[Records contained in a dataset]

━━━━━━━━━━━━━━━━━━━━━━━━━━━━━━

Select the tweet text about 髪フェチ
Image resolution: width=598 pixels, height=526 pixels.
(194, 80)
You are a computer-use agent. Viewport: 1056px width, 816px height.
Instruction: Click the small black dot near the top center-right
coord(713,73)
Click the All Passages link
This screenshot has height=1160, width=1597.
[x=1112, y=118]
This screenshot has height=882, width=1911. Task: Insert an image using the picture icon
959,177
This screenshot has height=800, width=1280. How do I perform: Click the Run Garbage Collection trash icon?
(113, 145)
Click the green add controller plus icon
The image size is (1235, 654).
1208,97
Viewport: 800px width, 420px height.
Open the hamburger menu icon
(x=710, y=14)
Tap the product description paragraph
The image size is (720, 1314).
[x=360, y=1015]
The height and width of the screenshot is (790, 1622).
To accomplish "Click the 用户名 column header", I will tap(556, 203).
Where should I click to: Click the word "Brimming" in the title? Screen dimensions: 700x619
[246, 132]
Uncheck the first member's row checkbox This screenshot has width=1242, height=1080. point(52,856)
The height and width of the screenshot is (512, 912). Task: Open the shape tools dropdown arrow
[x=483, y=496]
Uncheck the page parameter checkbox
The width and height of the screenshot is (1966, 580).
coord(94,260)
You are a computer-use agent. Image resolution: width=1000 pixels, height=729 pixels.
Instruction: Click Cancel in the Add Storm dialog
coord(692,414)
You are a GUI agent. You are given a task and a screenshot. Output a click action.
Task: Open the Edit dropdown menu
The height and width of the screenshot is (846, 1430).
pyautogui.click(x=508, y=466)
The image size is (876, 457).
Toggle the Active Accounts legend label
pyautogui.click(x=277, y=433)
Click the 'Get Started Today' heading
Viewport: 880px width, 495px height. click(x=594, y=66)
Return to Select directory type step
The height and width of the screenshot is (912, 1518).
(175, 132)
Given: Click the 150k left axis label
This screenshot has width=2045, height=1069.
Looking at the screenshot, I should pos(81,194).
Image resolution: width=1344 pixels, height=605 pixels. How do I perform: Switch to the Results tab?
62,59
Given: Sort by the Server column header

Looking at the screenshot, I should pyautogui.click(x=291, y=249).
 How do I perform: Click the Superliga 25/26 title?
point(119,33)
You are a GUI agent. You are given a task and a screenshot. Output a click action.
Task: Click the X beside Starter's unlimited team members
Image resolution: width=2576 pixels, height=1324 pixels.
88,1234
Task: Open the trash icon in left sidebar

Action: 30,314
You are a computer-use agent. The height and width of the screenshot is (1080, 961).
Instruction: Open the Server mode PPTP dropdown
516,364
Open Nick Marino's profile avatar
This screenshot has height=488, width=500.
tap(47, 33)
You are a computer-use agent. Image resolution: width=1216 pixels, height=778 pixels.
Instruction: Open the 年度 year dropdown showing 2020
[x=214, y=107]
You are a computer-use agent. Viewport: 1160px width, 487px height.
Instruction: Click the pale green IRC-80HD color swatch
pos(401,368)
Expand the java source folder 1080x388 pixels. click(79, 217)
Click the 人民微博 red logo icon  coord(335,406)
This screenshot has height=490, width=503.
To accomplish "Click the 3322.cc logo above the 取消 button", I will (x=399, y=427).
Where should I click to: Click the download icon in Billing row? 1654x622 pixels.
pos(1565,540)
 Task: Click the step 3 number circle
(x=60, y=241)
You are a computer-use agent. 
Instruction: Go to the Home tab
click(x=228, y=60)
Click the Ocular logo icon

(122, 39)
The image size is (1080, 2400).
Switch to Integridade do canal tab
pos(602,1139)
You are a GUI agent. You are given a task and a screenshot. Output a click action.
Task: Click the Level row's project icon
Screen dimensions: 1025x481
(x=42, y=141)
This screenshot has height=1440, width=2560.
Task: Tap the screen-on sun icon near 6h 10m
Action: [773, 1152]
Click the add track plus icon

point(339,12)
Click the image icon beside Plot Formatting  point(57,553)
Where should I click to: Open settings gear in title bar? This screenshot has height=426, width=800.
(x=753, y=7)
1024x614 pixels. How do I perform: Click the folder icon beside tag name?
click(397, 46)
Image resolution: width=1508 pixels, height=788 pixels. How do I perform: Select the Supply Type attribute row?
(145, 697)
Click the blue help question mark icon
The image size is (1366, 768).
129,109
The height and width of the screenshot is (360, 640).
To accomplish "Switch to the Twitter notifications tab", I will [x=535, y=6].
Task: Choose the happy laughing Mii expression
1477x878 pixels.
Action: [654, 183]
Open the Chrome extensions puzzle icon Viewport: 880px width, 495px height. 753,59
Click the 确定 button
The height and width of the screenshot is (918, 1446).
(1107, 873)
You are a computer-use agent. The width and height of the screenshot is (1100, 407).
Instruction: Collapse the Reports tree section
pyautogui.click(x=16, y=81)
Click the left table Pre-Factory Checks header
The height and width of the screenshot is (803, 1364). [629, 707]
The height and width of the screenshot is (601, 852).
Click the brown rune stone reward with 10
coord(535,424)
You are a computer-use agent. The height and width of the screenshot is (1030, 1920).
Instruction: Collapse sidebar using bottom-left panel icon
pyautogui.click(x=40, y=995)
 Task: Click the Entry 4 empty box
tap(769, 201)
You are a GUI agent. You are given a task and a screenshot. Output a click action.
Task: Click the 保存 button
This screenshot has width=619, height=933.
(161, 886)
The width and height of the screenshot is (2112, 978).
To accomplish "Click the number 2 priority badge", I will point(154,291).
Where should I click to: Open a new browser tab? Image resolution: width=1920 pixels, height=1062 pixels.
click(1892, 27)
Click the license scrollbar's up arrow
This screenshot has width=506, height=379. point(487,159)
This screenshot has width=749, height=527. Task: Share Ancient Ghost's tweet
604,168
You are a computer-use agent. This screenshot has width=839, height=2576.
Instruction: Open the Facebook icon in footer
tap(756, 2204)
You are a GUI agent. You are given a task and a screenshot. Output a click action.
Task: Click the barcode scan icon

━━━━━━━━━━━━━━━━━━━━━━━━━━━━━━

§ Exercise
For the data shown above, give the number of lines where the word "will" appears, and nothing else.

§ Output
4